### Challenges
a – According to the content curation passage, how long does a curated article need to be?
b – In the content curation passage, copy everything from "Use content curation" to "of the article." word for word.
c – Write what comes next in the passage on content curation, picking up after its final sentence.

### Text passage
Use content curation to source and publish good content on a regular basis.
Imagine being able to write a good piece of content, in less than 30 minutes, around a topic your audience cares about. It’s not magic. It’s content curation. I didn’t say content duplication. Both are very, very different. Want to know just how much? Read this and then come back.
So yes, content curation is the solution. You find a good piece of content and you build an article around it: it doesn’t have have to be more than 300 words long, but it needs an added value: you can explain what’s your take on the article, develop a part of it, add something to it, etc. You quote a paragraph of the original article that is relevant to your explanation, and always attribute the source of the article.
Again, a possible objection: “I still need to spend hours on the web to look for a good piece of content”. Not if you automate the sourcing part of the curation. Not the writing of the explanation itself, but the discovery of good content that is relevant to your audience.

### Data entries

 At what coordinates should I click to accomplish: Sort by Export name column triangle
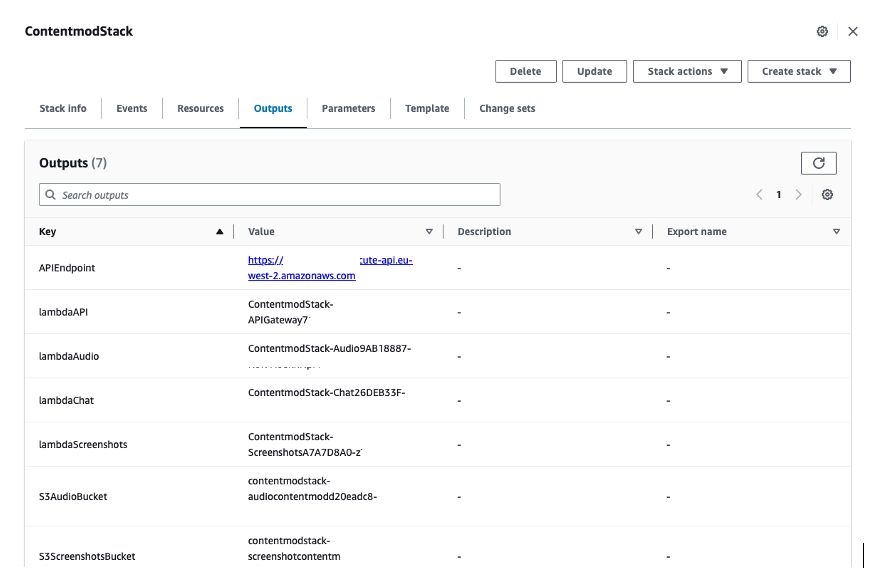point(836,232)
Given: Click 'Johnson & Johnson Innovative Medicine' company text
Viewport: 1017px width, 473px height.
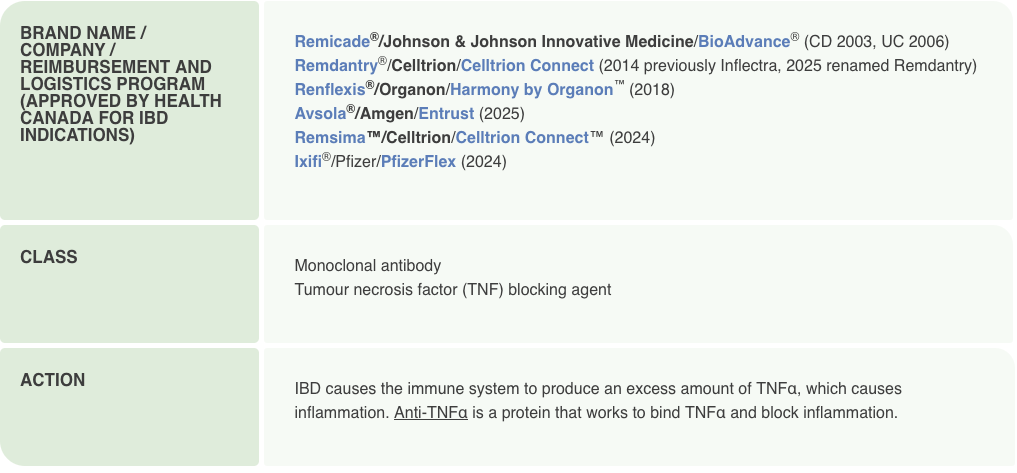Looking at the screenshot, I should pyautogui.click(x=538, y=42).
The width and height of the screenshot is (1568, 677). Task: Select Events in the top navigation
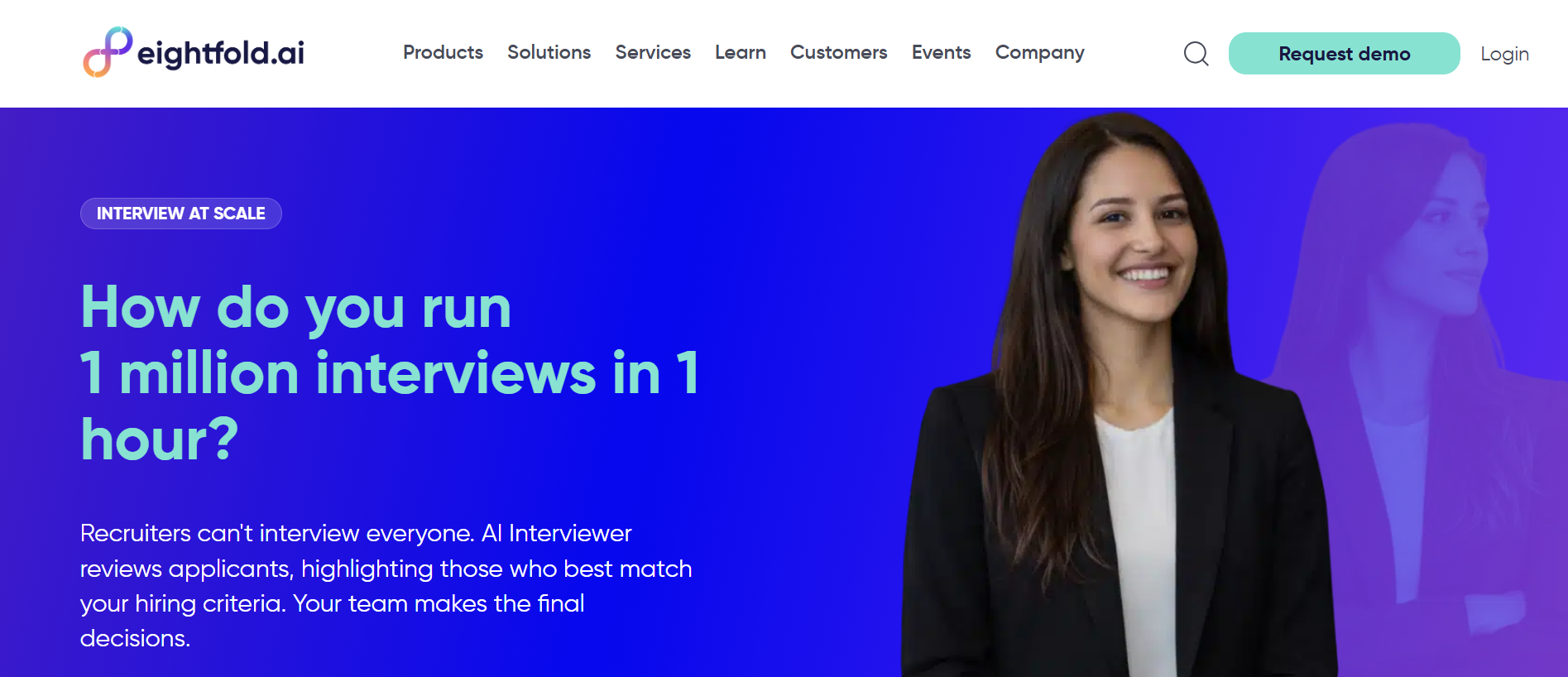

==

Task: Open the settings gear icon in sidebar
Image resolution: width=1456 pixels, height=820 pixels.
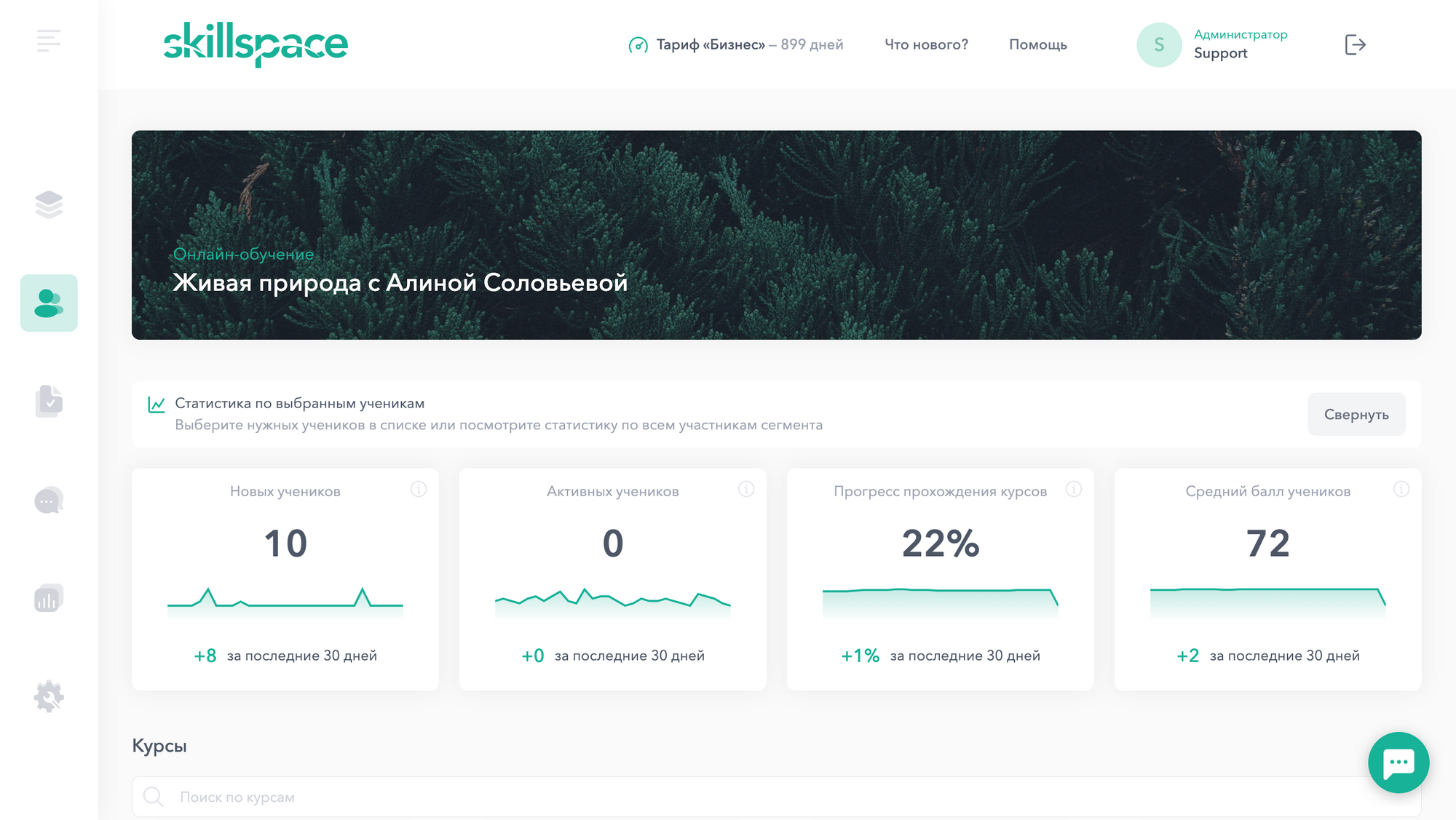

### Task results
a – It doesn't have to be more than 300 words long.

b –
Use content curation to source and publish good content on a regular basis.
Imagine being able to write a good piece of content, in less than 30 minutes, around a topic your audience cares about. It’s not magic. It’s content curation. I didn’t say content duplication. Both are very, very different. Want to know just how much? Read this and then come back.
So yes, content curation is the solution. You find a good piece of content and you build an article around it: it doesn’t have have to be more than 300 words long, but it needs an added value: you can explain what’s your take on the article, develop a part of it, add something to it, etc. You quote a paragraph of the original article that is relevant to your explanation, and always attribute the source of the article.

c –
A good content marketing tool has this powerful content suggestion engine that finds article on google, on social networks, on youtube, and any place where you want it to search, allowing you to just pick the ones you’d like to curate. And integrated with your content planner and your analytics, you’re all set to compete by yourself or with a small team with big corporations and their armies of content marketers and freelance writers.
And then all you have to do is learn to nurture them properly and deliver them the content they need at the stage they are in. Again, curation can help for that too!
If you’d like to have a look at what Scoop.it Content Director can do to help you plan, source, curate and analyze all of your content, you can have a look at our features and/or ask for a personalized demo here.
Don’t hesitate to tell us in the comments how you relate to these tips and share more!
And if you’d like to know how you can start blogging consistently in 30 minutes a day or less, read our eBook!
Image by Tambako The Jaguar.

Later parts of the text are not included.